— begin Article —
Glenn Nicholas wrote:
Thanks for the responses, much appreciated.
A reference was made to Oracle/DB2/WebSphere being resource intensive
"Then, the big stuff started to become available. DB2, Oracle,
Websphere. One copy can take multiple IFL engines .."
My follow up question on this is: in terms of resource requirements,
would you treat MySQL as being roughly equivalent to Oracle/DB2?
I'd not compare MySQL with Oracle or DB2: last I looked at MySQL there
were several relational features omitted because they "are too expensive."
There is a performance-measurement, tuning and fixing site whose name I
forget but which may be associated with OSDL. It's a partnership
involving IBM and some other heavyweights (and probably some
lightweights too).
Participants throw workloads at a heap of iron (big Power boxes
feature), analyse what doesn't work so well and how to fix it. It's the
place you'd go to work on memory management, paging, I/O issues and such.
— end Article —
What needs to be done -
List every problem area that the mailing-list post names as something participants at the performance-measurement site would work on.
— begin Given data —
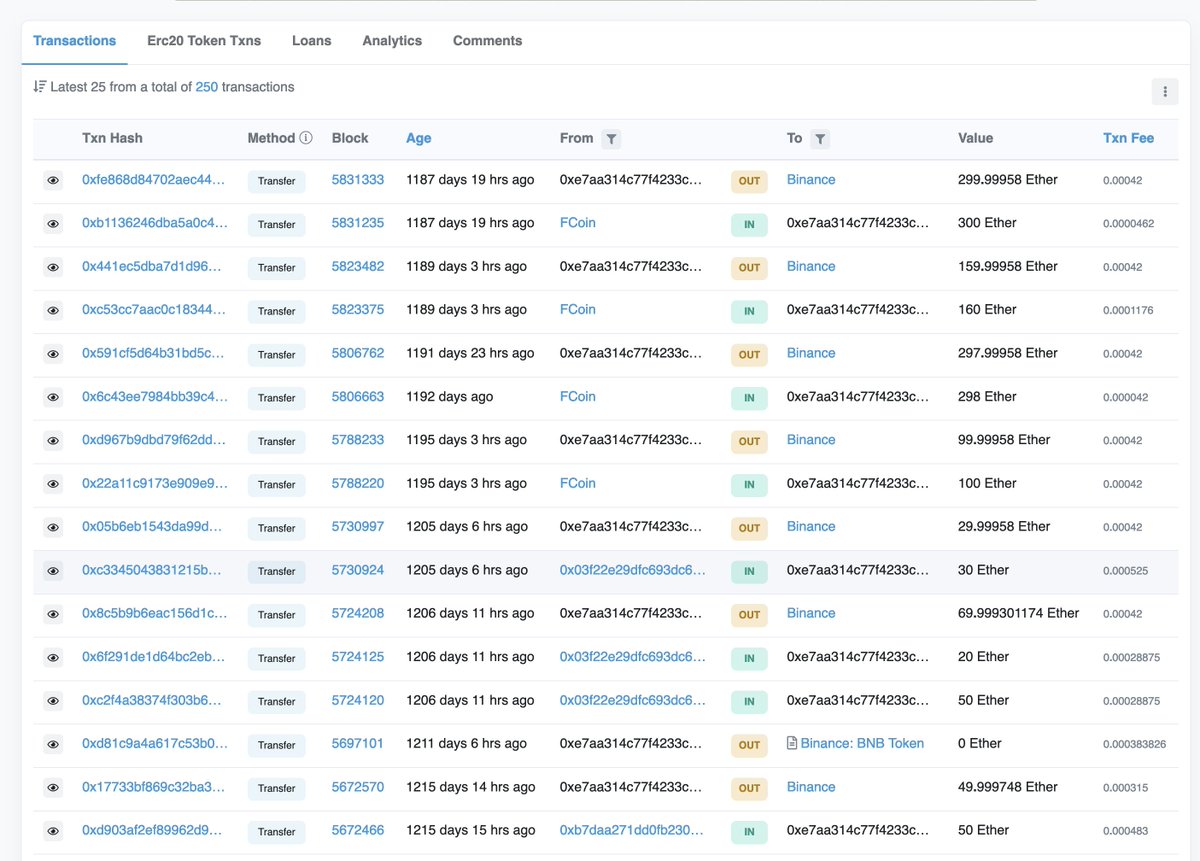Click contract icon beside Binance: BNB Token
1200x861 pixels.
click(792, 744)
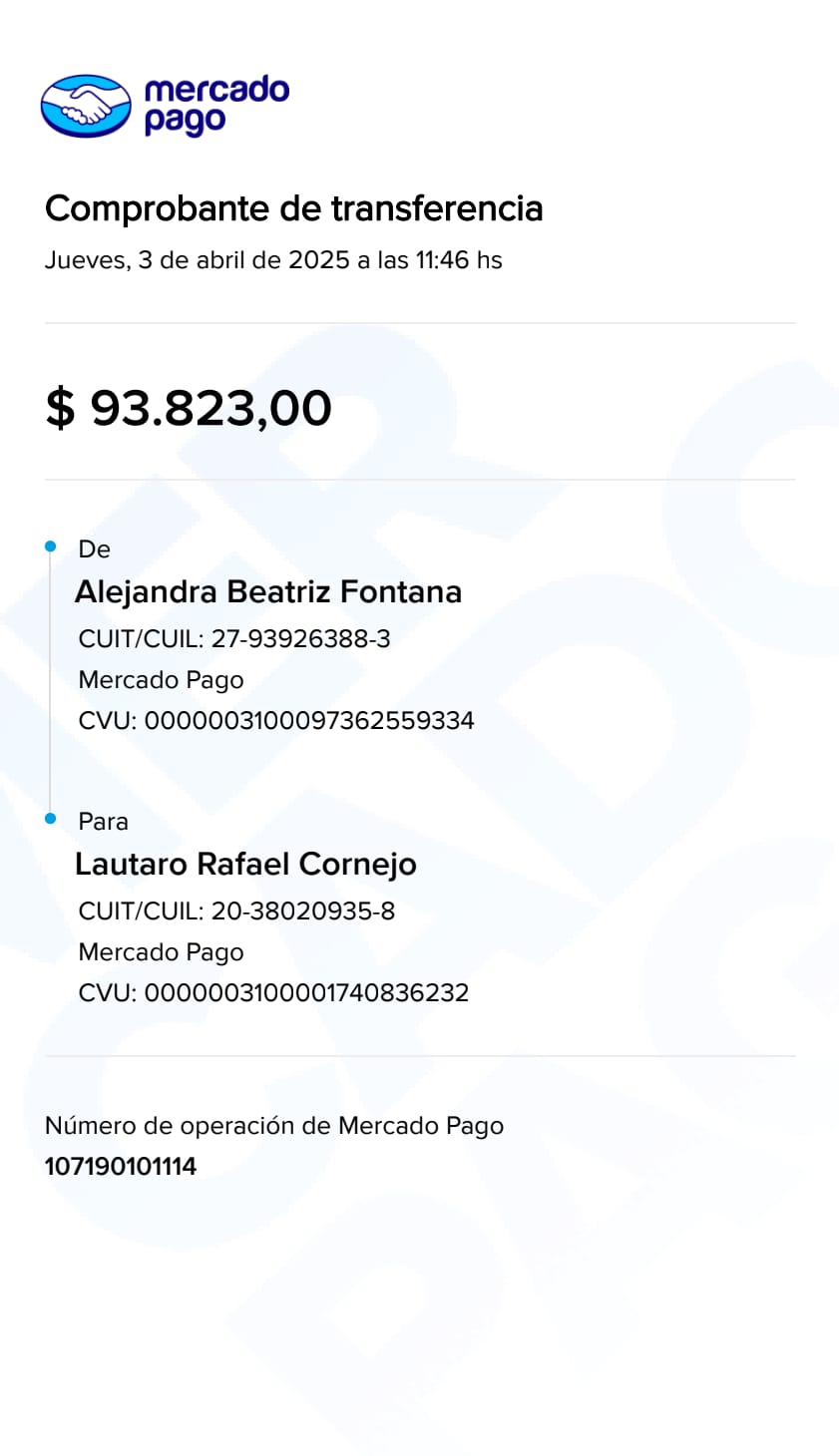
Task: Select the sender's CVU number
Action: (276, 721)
— end Given data —
Exercise solution -
- Memory management
- Paging
- I/O issues